Study of Axicabtagene Ciloleucel Given With Steroids In Participants With Relapsed Or Refractory Large B-Cell Lymphoma
Purpose
The goal of this clinical study is to learn more about the study drug, axicabtagene ciloleucel, in participants with relapsed or refractory large B-cell lymphoma (LBCL) in the outpatient setting.
Condition
- Relapsed or Refractory Large B-cell Lymphoma
Eligibility
- Eligible Ages
- Over 18 Years
- Eligible Genders
- All
- Accepts Healthy Volunteers
- No
Inclusion Criteria
- Histologically confirmed large B-cell lymphoma (LBCL), including the following types defined by World Health Organization (WHO) 2016 classification, by local pathology laboratory assessment, are eligible as defined below: - Diffuse large B-cell lymphoma (DLBCL) not otherwise specified. - High-grade B-cell lymphoma (HGBL) with or without MYC and BCL2 and/or BCL6 rearrangement. - DLBCL associated with chronic inflammation; Epstein-Barr virus (EBV) + DLBCL. - Primary mediastinal (thymic) LBCL. - Primary cutaneous DLBCL, leg type. - Transformation of follicular lymphoma to DLBCL will also be included. - Relapsed or refractory disease after 1 or more lines of therapy. - Individuals must have received adequate prior therapy including: - Anti-CD20 monoclonal antibody AND - An anthracycline-containing chemotherapy regimen. - At least 1 measurable lesion according to the Lugano Response Criteria for Malignant Lymphoma.
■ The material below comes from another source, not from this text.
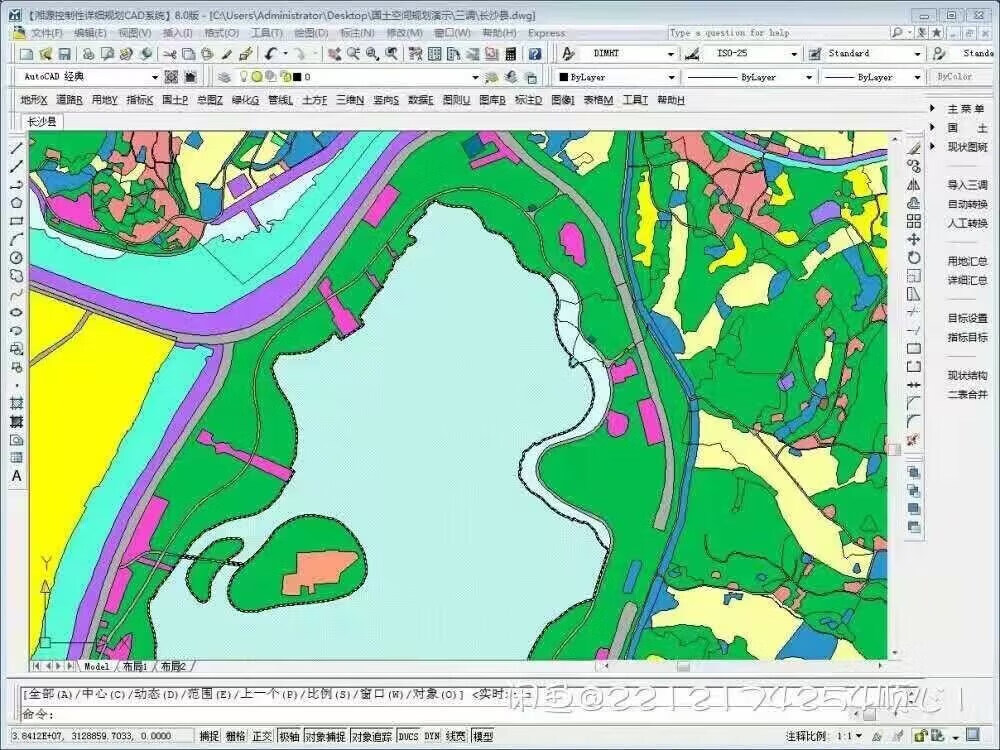The width and height of the screenshot is (1000, 750).
Task: Toggle 栅格 grid display in status bar
Action: tap(236, 736)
Lesions that have been previously irradiated will be considered measurable only if progression has been documented following completion of radiation therapy. - Eastern Cooperative Oncology Group (ECOG) performance status of 0 or 1. - Individual agrees to outpatient treatment setting and to adhere to the prespecified clinical monitoring requirements.
Exclusion Criteria
- History of autologous or allogeneic stem cell transplant. - Prior cluster of differentiation (CD)19 targeted therapy. - Prior chimeric antigen receptor therapy or other genetically modified T-cell therapy. - Presence of fungal, bacterial, viral, or other infection that is uncontrolled or requiring intravenous (IV) antimicrobials for management. Simple urinary tract infection and uncomplicated bacterial pharyngitis are permitted if responding to active treatment and after consultation with the Kite medical monitor. - Individuals with detectable cerebrospinal fluid malignant cells, brain metastases, or with a history of central nervous system (CNS) lymphoma or primary CNS lymphoma. DLBCL epidural involvement should be considered as positive CNS disease. - In the investigator's judgment, the individual is unlikely to complete all protocol-required study visits or procedures, including follow-up visits, or comply with the study requirements for participation. Note: Other protocol defined Inclusion/Exclusion criteria may apply.
Study Design
- Phase
- Phase 2
- Study Type
- Interventional
- Allocation
- N/A
- Intervention Model
- Single Group Assignment
- Primary Purpose
- Treatment
- Masking
- None (Open Label)
Arm Groups
| Arm | Description | Assigned Intervention |
|---|---|---|
|
Experimental Axicabtagene Ciloleucel |
Participant will receive lymphodepleting chemotherapy (cyclophosphamide 500 mg/m^2/day and fludarabine 30 mg/m^2/day) over 3 days (Days -5, -4, and -3) followed by prophylactic corticosteroid treatment with 10 mg dexamethasone on Day 0 (prior to axicabtagene ciloleucel), Day 1, and Day 2. Participant will receive axicabtagene ciloleucel consisting of a single infusion of chimeric antigen receptor (CAR)-transduced autologous T cells on Day 0 (following dexamethasone 10 mg) at a target dose of 2 x 10^6 cells/kg. |
|
More Details
- Status
- Active, not recruiting
- Sponsor
- Kite, A Gilead Company
Study Contact
Detailed Description
Participants who complete at minimum 24 months follow up will be transitioned to a separate long-term follow-up study (study KT-US-982-5968) to complete the remainder of the 15-year follow-up assessments.